Auf den Vorwurf des Sozialdarwinismus soll in dieser Replik
auch eingegangen werden. Es wurden Nietzsche und Haeckel in dem Artikel erwähnt
und Andeutungen bezüglich deren Ansichten zu Volk, Rasse bzw. dem
„Übermenschen“ gemacht. Hierbei wurde unterstellt, die GBS übernehme ohne jede
kritische Prüfung, deren Ansichten und Positionen. Wir haben den Eindruck, dass
vieles dabei erheblich „über einen Kamm gebürstet“ wurde. Ich möchte anmerken,
dass das Rezipieren von Nietzsche sowohl bereichernde als auch schwierige
Elemente in sich birgt. Denn ähnlich wie die in diesem Zusammenhang
unverdächtigen Hauptvertreter der Kritischen Theorie, Horkheimer und Adorno,
aufmerksam und kritisch Nietzsche lasen und rezipierten, haben es auch
Philosophen, die sich der GBS angehörig fühlen, verstanden, Nietzsche ohne
vermeintlich rassistische oder völkische Ressentiments zu lesen. Dieses
Argument dürfte daher mehr als fraglich sein. Was Haeckel betrifft, so können
wir die vermeintlich rassistischen Vorurteile dahingehend entlasten, dass in
unserer Veranstaltungsreihe auch ein Vortrag zum Verhältnis von
Evolutionstheorie und Sozialdarwinismus anberaumt ist (Prof. Hoßfeld, 27.05.;
SR 113), der eben diese Fehlinterpretationen auszuräumen versucht. Zu
konstatieren ist daher anstatt eines unterstellten Mangels an
Geschichtsbewusstsein eine kritische Auseinandersetzung mit derselben. Peter
Bierl scheint daher zu sehr von dem abzukommen, was wir tatsächlich positiv als
unsere Intention mit der GBS-HSG Jena vertreten, nämlich: einen evolutionären
Humanismus, den man mit der Forderung: „Ideen sterben zu lassen, bevor Menschen
für Ideen sterben müssen“ skizzieren kann. In diesem Satz wird deutlich, dass
wir den Austausch von wissenschaftlichen und philosophischen Erkenntnissen
sowie auch das Bedürfnis künstlerischen Ausdrucks wertschätzen und als
unerlässlich erachten, um ein faires und gleichberechtigtes Miteinander in
einer pluralen Gesellschaft zu fördern.
Leider schien Peter Bierl offenbar viel mehr darauf abzuzielen,
einen üblen Verriss auf unsere Kosten zu arrangieren, wie er es schon einmal
getan hat (siehe der Hinweis zu Beginn). Die Kritische Theorie mahnt den
automatischen bzw. unreflektierten Fortschrittsgedanken an. Wir begreifen uns
jedoch auch nicht als Technokraten. Wir hoffen, dass wir dieser Befürchtung
durch Vorträge wie bspw. dem oben genannten Vortrag von Prof. Dr. Hoßfeld oder
auch durch den Vortrag von Rolf Bergmeier (05.07.; SR 113) in angemessener
Weise begegnen. Bergmeier wird die antike, mittelalterlich-christliche sowie
arabische-islamische Kultur in ihrem historischen Zusammenhang darstellen.
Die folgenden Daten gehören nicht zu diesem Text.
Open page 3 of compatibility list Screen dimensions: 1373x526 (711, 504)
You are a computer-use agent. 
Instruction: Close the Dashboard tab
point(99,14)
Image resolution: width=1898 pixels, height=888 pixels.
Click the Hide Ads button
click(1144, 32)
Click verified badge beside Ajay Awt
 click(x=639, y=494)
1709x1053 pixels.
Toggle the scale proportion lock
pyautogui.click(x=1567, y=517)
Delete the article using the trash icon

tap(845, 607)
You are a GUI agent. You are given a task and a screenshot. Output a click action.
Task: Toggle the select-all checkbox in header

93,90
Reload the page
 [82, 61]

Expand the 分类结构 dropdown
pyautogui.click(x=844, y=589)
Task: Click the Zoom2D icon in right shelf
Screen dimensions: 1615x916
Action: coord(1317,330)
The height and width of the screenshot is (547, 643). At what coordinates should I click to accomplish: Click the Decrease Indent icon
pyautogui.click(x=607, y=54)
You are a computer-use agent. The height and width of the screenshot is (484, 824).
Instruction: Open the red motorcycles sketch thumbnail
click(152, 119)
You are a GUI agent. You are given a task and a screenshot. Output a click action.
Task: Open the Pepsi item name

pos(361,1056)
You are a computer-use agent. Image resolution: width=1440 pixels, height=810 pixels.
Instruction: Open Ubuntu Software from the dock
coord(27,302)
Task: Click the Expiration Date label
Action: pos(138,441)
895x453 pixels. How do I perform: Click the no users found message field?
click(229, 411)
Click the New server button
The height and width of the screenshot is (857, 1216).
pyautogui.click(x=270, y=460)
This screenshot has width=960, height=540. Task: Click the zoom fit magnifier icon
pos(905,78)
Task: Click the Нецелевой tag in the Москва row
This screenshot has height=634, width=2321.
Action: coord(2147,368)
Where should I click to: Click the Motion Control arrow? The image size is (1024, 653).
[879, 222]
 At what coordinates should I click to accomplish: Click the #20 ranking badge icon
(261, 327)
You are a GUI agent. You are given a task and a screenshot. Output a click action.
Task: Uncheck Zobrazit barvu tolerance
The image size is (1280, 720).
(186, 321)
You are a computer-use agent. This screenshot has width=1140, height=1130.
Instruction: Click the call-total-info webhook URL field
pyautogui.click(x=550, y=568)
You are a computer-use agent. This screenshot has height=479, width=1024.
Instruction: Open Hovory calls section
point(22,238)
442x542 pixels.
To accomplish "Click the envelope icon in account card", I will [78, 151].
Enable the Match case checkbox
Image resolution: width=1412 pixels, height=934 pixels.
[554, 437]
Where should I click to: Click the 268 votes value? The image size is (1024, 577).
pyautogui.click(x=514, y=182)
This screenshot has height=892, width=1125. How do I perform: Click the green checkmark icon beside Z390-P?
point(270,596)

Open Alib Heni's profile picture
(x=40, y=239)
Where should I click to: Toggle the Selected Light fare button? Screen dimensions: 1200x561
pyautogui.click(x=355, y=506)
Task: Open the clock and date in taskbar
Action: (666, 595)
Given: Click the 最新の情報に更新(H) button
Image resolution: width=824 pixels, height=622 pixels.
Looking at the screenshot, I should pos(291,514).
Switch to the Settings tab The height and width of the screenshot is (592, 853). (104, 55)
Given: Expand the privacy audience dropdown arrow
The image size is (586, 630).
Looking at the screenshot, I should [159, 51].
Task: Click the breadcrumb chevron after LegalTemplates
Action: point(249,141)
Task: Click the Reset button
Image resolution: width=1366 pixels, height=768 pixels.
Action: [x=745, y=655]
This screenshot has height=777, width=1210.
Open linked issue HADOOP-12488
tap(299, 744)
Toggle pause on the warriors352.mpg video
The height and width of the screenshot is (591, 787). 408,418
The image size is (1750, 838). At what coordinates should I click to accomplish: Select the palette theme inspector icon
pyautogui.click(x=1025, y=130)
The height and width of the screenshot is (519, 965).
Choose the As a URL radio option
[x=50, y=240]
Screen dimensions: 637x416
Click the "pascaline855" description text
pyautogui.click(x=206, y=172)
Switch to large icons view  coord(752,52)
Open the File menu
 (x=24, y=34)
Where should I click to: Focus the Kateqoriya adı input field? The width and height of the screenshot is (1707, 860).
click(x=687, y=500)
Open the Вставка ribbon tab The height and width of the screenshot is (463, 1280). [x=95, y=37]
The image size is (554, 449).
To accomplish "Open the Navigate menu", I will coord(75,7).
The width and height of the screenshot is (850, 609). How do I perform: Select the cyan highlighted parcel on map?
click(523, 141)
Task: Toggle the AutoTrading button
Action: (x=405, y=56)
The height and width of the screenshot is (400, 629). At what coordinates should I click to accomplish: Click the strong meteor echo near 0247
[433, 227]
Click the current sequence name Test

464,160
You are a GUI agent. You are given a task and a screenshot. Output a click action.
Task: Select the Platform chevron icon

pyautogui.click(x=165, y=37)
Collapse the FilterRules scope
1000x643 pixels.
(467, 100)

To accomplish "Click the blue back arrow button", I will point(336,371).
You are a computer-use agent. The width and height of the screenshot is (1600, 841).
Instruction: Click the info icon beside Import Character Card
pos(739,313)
Hierbei wird deutlich: Es gibt keinen Fortschrittsautomatismus in der
Geschichte. Für Freiheit und soziale Gerechtigkeit muss man sich aktiv
einsetzen.
Gewiss wurden nicht alle Anschuldigungen in dieser Replik
berücksichtigt. Wenn Fragen offen sein sollten, dann sprecht uns bitte direkt
an, damit wir eventuelle Missverständnisse aus dem Weg räumen können. Wie auch
immer, wir haben manches dazu gelernt, daher danke für den kritischen Beitrag!
Aber wir hoffen gleichfalls, dass der eine oder die andere durch unsere
Standpunkte ebenfalls neue kritische Einsichten gewinnen konnte.